### The data
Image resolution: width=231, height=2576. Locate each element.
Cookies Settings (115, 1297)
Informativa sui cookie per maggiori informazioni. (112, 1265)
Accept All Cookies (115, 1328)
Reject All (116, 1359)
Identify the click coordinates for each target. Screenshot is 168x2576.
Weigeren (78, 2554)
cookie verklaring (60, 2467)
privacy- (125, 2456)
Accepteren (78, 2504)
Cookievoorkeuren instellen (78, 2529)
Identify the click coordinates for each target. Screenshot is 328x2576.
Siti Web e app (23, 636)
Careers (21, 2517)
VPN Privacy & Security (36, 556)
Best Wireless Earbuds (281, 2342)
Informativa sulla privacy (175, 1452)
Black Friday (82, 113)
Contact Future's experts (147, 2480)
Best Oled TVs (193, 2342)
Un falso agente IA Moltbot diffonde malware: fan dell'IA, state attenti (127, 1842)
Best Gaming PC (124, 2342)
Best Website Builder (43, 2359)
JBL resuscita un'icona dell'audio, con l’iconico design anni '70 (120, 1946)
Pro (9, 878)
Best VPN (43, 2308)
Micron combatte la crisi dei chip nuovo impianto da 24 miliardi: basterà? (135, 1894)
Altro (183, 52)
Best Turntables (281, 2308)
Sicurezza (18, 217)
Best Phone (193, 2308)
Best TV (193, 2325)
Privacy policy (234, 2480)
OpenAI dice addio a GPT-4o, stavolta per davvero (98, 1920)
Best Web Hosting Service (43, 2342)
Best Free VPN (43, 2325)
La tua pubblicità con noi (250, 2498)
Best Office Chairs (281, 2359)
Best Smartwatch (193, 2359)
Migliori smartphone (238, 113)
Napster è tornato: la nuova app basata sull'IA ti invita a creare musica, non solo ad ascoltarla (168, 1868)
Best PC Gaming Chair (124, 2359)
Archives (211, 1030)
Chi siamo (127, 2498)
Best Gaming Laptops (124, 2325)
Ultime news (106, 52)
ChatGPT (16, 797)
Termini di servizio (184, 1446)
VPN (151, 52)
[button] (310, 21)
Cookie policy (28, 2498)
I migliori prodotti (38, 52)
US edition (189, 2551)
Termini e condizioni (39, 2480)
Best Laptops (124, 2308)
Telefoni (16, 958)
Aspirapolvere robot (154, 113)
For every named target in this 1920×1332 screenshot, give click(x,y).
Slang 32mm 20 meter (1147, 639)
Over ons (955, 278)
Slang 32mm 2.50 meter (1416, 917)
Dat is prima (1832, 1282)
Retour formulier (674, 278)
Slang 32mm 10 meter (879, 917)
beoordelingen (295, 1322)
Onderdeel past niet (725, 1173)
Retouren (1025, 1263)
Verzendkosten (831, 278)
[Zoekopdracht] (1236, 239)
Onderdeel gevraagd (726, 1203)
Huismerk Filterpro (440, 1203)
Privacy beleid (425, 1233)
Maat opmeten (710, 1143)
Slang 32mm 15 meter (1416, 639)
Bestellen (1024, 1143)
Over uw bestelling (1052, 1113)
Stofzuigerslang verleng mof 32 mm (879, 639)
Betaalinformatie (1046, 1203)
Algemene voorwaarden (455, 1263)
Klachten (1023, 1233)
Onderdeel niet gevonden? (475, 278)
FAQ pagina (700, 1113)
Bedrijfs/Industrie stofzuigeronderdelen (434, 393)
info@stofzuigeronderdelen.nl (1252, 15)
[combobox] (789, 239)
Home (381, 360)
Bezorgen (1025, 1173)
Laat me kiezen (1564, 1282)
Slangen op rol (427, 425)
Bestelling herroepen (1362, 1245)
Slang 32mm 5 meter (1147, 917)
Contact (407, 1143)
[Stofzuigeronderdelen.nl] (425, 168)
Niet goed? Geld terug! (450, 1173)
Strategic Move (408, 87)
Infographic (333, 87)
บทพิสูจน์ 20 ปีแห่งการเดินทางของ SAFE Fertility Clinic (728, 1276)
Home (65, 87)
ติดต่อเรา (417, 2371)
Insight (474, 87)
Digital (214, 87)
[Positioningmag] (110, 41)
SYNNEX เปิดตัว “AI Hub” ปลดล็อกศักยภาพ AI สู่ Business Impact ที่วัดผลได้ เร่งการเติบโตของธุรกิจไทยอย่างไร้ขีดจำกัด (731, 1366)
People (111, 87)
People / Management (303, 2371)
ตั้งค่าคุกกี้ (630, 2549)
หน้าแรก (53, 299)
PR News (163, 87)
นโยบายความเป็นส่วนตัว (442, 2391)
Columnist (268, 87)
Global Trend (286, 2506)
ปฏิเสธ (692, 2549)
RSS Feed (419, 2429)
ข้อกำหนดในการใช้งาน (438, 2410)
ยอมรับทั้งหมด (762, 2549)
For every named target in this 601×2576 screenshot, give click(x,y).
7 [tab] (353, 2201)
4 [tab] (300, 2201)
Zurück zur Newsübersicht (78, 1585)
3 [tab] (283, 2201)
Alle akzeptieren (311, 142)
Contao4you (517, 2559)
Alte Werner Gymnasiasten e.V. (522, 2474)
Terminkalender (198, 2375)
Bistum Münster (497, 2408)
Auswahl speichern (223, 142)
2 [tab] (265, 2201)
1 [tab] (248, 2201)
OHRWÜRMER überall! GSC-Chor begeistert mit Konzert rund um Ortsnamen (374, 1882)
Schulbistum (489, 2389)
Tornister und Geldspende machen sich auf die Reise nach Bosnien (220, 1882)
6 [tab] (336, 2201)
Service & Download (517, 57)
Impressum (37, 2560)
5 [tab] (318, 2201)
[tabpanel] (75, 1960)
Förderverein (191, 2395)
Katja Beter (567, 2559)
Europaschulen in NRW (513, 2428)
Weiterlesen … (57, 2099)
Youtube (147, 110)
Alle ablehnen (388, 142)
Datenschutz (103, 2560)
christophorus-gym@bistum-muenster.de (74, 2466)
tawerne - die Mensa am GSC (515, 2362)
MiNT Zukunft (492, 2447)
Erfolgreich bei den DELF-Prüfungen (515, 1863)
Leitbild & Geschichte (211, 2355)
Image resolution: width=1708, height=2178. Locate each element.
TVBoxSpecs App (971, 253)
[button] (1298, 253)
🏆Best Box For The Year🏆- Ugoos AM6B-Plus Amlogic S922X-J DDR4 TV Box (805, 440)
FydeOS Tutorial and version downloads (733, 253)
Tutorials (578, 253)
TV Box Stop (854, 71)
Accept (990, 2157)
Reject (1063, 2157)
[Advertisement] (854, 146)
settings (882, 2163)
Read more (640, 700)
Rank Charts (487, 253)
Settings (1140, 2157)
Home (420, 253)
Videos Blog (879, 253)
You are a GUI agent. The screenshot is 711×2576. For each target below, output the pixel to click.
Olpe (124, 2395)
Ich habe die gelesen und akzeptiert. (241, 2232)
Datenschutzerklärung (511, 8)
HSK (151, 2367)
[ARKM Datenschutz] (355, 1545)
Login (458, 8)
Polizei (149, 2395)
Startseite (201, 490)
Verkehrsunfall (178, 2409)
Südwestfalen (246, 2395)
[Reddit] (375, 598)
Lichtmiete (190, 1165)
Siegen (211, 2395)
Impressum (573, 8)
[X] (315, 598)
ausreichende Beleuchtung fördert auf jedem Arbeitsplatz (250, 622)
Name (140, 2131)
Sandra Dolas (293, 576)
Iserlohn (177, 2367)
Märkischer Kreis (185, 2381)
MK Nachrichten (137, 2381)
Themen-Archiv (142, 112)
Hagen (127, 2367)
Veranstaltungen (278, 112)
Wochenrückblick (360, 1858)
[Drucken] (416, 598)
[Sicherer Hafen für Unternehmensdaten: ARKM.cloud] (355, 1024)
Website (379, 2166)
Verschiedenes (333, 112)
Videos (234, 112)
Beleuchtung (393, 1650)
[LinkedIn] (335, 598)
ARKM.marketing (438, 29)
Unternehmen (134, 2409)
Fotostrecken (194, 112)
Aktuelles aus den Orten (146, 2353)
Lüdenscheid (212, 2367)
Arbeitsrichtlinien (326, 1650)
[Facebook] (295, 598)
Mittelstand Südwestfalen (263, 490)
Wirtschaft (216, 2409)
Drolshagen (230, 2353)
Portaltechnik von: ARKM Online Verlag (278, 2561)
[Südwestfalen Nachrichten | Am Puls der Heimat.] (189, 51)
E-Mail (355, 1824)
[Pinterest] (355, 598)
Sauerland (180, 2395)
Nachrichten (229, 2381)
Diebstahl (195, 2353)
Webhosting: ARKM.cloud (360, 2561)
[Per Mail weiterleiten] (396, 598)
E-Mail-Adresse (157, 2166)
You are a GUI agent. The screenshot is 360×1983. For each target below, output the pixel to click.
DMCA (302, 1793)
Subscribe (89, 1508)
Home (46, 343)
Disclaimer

### What is expected
Your task is to repeat the records exactly. Begin at their first line and stop after the line containing "beoordelingen (295, 1322)".

### Task answer
Image resolution: width=231, height=2576. Locate each element.
Cookies Settings (115, 1297)
Informativa sui cookie per maggiori informazioni. (112, 1265)
Accept All Cookies (115, 1328)
Reject All (116, 1359)
Identify the click coordinates for each target. Screenshot is 168x2576.
Weigeren (78, 2554)
cookie verklaring (60, 2467)
privacy- (125, 2456)
Accepteren (78, 2504)
Cookievoorkeuren instellen (78, 2529)
Identify the click coordinates for each target. Screenshot is 328x2576.
Siti Web e app (23, 636)
Careers (21, 2517)
VPN Privacy & Security (36, 556)
Best Wireless Earbuds (281, 2342)
Informativa sulla privacy (175, 1452)
Black Friday (82, 113)
Contact Future's experts (147, 2480)
Best Oled TVs (193, 2342)
Un falso agente IA Moltbot diffonde malware: fan dell'IA, state attenti (127, 1842)
Best Gaming PC (124, 2342)
Best Website Builder (43, 2359)
JBL resuscita un'icona dell'audio, con l’iconico design anni '70 (120, 1946)
Pro (9, 878)
Best VPN (43, 2308)
Micron combatte la crisi dei chip nuovo impianto da 24 miliardi: basterà? (135, 1894)
Altro (183, 52)
Best Turntables (281, 2308)
Sicurezza (18, 217)
Best Phone (193, 2308)
Best TV (193, 2325)
Privacy policy (234, 2480)
OpenAI dice addio a GPT-4o, stavolta per davvero (98, 1920)
Best Web Hosting Service (43, 2342)
Best Free VPN (43, 2325)
La tua pubblicità con noi (250, 2498)
Best Office Chairs (281, 2359)
Best Smartwatch (193, 2359)
Migliori smartphone (238, 113)
Napster è tornato: la nuova app basata sull'IA ti invita a creare musica, non solo ad ascoltarla (168, 1868)
Best PC Gaming Chair (124, 2359)
Archives (211, 1030)
Chi siamo (127, 2498)
Best Gaming Laptops (124, 2325)
Ultime news (106, 52)
ChatGPT (16, 797)
Termini di servizio (184, 1446)
VPN (151, 52)
[button] (310, 21)
Cookie policy (28, 2498)
I migliori prodotti (38, 52)
US edition (189, 2551)
Termini e condizioni (39, 2480)
Best Laptops (124, 2308)
Telefoni (16, 958)
Aspirapolvere robot (154, 113)
For every named target in this 1920×1332 screenshot, give click(x,y).
Slang 32mm 20 meter (1147, 639)
Over ons (955, 278)
Slang 32mm 2.50 meter (1416, 917)
Dat is prima (1832, 1282)
Retour formulier (674, 278)
Slang 32mm 10 meter (879, 917)
beoordelingen (295, 1322)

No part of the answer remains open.